◆ **TO DO**
Each entry should be printed exactly, with its images omitted.
(INFORMATION GIVEN begins)
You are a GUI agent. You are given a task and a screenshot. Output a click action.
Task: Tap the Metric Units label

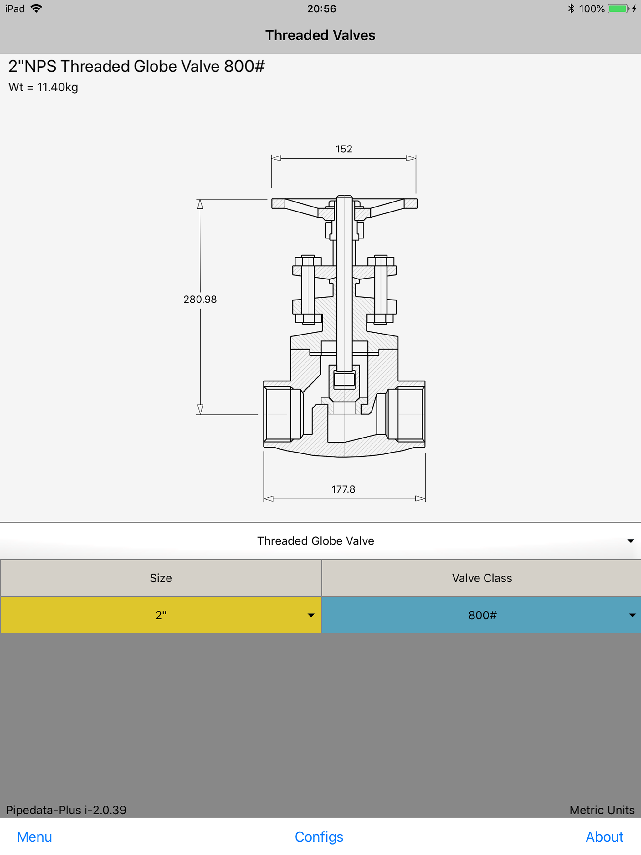(x=602, y=810)
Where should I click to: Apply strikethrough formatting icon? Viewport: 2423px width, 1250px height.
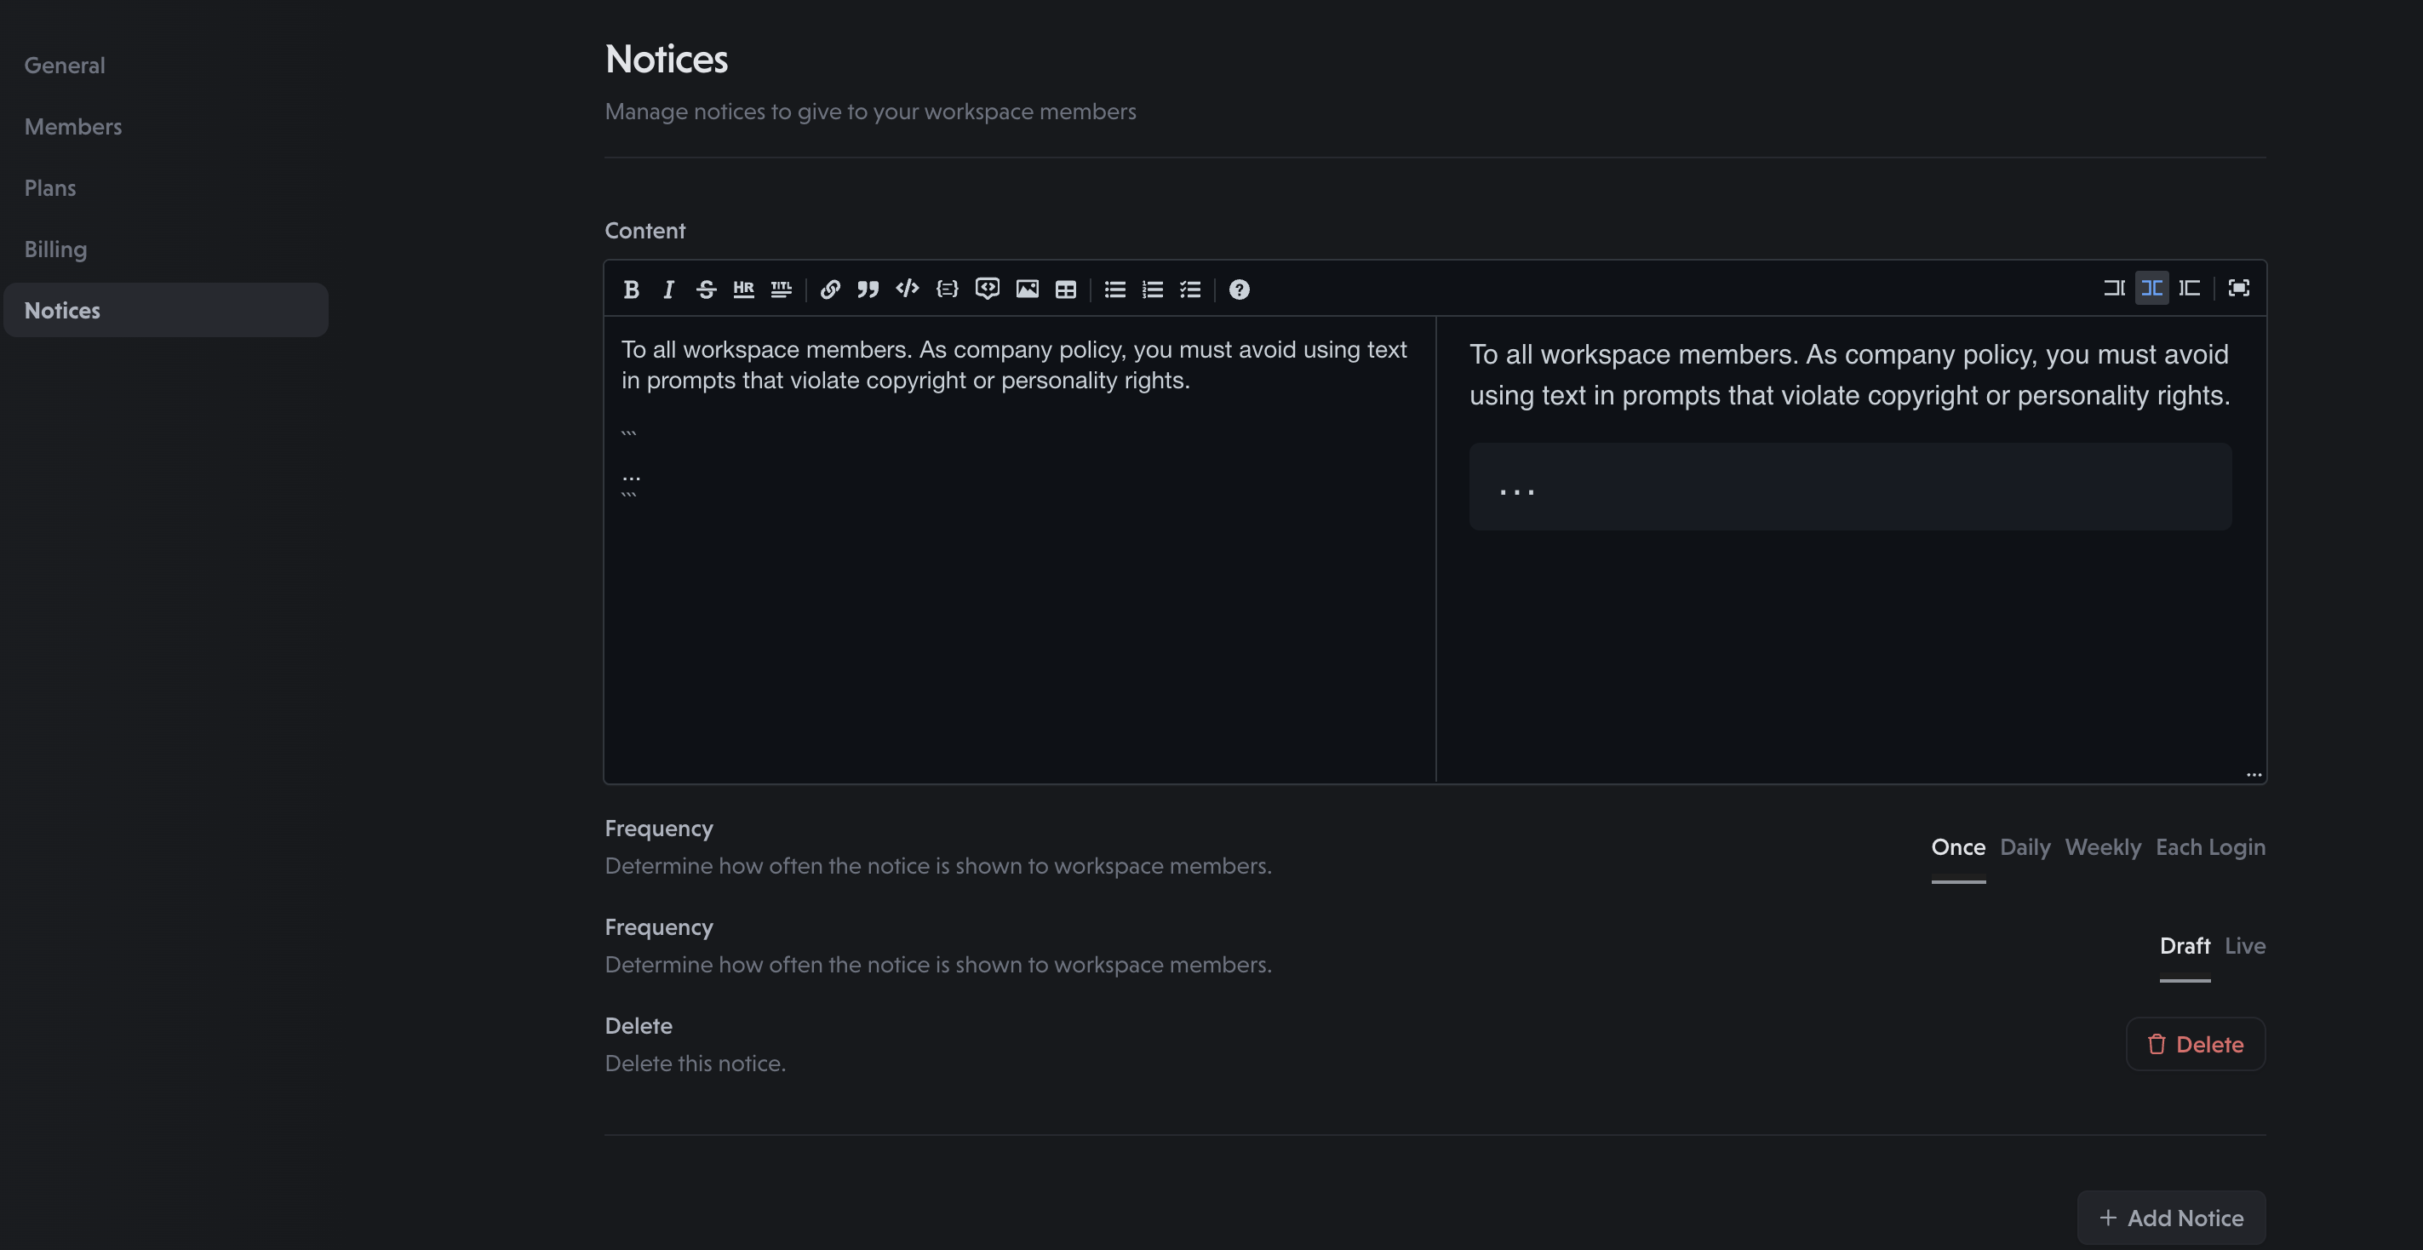(705, 289)
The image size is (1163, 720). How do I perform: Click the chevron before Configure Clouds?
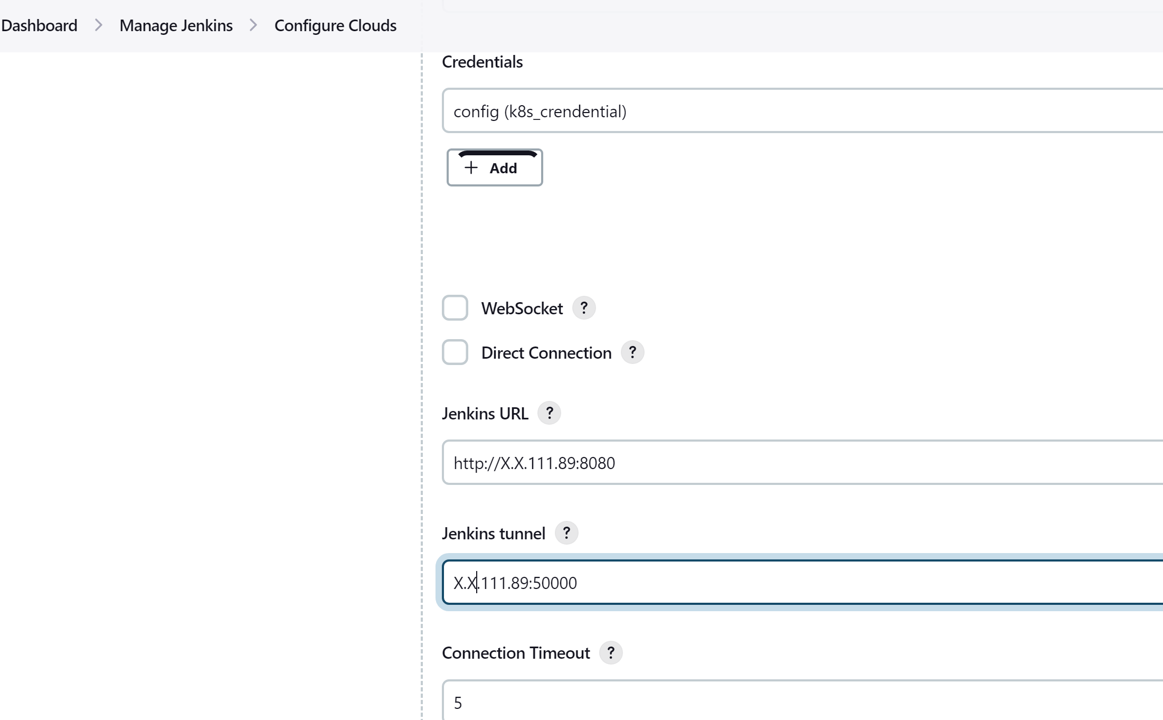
(INFORMATION GIVEN ends)
◆ **REPLY TO THE EXERCISE**
You are a GUI agent. You are given a task and a screenshot. Output a click action.
Task: Tap the Metric Units label

(x=602, y=810)
Where should I click to: Apply strikethrough formatting icon? Viewport: 2423px width, 1250px height.
(705, 289)
The image size is (1163, 720). How do I perform: Click the chevron before Configure Clouds?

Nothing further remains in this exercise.